Estudo in silico: otimização do potencial anticolinesterásico do ácido vanílico, com vistas ao uso na doença de Alzheimer, determinado por docking molecular

Abstract

Alzheimer's disease (AD) is a progressive neurodegenerative disorder and the leading cause of dementia and disability in the elderly. Despite extensive research, its complete pathophysiology remains elusive. Current pharmacological treatments primarily target the cholinergic hypothesis using acetylcholinesterase inhibitors (AChEIs) and NMDA receptor antagonists. Known for its rich content of anthocyanins and phenolic compounds, Thunbergia erecta has demonstrated potential AChE inhibitory activity, particularly with vanillic acid and apigenin.
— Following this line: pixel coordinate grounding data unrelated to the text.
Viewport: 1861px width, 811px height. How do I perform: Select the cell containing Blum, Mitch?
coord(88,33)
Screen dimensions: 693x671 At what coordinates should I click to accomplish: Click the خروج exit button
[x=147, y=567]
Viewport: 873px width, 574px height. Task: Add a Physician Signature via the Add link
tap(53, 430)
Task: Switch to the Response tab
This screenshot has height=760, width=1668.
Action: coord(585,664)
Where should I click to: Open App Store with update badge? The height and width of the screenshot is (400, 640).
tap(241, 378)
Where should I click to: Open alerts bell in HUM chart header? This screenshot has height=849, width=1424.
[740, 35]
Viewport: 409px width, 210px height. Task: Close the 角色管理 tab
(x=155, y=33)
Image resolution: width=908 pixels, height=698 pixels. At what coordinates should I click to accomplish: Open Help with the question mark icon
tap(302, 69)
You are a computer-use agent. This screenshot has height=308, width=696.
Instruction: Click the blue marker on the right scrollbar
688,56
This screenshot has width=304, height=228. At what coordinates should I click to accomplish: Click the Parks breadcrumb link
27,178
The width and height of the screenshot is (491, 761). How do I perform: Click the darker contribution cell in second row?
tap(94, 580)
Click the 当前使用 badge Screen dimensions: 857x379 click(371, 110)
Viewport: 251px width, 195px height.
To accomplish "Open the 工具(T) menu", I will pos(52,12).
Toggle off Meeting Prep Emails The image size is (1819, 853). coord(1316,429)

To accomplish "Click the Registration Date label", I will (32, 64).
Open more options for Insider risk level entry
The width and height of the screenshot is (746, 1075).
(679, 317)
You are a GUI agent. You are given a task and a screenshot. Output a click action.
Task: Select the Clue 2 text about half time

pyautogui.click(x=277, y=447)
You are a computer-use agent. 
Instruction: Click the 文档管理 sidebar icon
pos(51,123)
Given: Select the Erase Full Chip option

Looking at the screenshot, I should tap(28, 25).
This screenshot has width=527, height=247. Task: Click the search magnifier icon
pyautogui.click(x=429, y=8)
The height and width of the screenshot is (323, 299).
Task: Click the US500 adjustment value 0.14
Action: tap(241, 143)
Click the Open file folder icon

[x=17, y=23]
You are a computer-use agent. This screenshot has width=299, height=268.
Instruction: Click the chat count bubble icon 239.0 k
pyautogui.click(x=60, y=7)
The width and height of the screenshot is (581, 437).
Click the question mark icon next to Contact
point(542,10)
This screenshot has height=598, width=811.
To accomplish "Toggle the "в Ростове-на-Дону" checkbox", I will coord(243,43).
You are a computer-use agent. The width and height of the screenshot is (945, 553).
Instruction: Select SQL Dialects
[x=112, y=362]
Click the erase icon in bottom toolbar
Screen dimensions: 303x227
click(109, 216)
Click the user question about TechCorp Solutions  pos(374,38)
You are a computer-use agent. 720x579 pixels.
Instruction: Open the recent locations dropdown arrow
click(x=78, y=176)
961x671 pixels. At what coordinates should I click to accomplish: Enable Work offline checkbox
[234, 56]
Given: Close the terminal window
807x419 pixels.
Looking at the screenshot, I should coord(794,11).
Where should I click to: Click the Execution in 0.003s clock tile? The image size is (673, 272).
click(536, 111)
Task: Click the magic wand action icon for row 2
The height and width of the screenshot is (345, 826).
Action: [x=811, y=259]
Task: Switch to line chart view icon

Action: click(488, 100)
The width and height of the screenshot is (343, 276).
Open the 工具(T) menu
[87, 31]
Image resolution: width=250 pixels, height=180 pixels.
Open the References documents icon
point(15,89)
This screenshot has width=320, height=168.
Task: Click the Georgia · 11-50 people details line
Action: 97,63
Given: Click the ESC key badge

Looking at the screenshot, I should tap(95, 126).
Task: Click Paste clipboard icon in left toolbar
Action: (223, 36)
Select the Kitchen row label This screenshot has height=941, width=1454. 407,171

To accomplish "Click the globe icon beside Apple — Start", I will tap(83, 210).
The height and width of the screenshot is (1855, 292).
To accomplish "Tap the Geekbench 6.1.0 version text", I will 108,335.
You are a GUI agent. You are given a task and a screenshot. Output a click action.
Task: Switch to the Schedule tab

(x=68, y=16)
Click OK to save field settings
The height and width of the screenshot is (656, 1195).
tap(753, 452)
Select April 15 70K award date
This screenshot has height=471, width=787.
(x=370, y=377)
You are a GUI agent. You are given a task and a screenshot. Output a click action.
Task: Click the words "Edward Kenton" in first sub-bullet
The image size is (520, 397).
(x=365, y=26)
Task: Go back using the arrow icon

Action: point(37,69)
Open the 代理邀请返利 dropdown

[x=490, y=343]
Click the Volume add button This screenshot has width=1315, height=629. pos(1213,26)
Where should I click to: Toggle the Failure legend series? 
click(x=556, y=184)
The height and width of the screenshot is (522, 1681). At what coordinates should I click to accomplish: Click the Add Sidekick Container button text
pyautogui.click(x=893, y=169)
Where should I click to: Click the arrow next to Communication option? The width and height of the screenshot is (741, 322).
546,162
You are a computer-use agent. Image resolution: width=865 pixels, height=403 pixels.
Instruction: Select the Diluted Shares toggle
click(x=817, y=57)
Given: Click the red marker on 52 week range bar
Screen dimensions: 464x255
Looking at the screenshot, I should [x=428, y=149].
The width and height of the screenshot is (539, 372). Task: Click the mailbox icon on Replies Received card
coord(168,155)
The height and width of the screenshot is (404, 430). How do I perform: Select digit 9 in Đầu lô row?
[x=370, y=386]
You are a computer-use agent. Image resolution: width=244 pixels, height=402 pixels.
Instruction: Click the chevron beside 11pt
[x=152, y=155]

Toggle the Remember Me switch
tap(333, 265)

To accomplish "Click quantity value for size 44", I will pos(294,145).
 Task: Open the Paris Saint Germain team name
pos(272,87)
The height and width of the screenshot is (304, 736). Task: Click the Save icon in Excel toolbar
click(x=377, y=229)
This study aims to evaluate the anticholinesterase activity of vanillic acid from T. erecta through in silico testing and propose structural optimizations using molecular modeling. An in silico screening was conducted using molecular docking techniques to evaluate the interactions between vanillic acid derivatives and AChE. The strategy of maintaining the hydroxyl-phenyl-carbonyl portion in the proposed structures proved effective, providing hydrogen bonding interactions. The addition of aromatic side chains favored π-π stacking interactions, and amine groups promoted π-alkyl interactions. Among the 12 proposed ligands, 6 were found to be promising, with compounds 5, 8, and 11 standing out.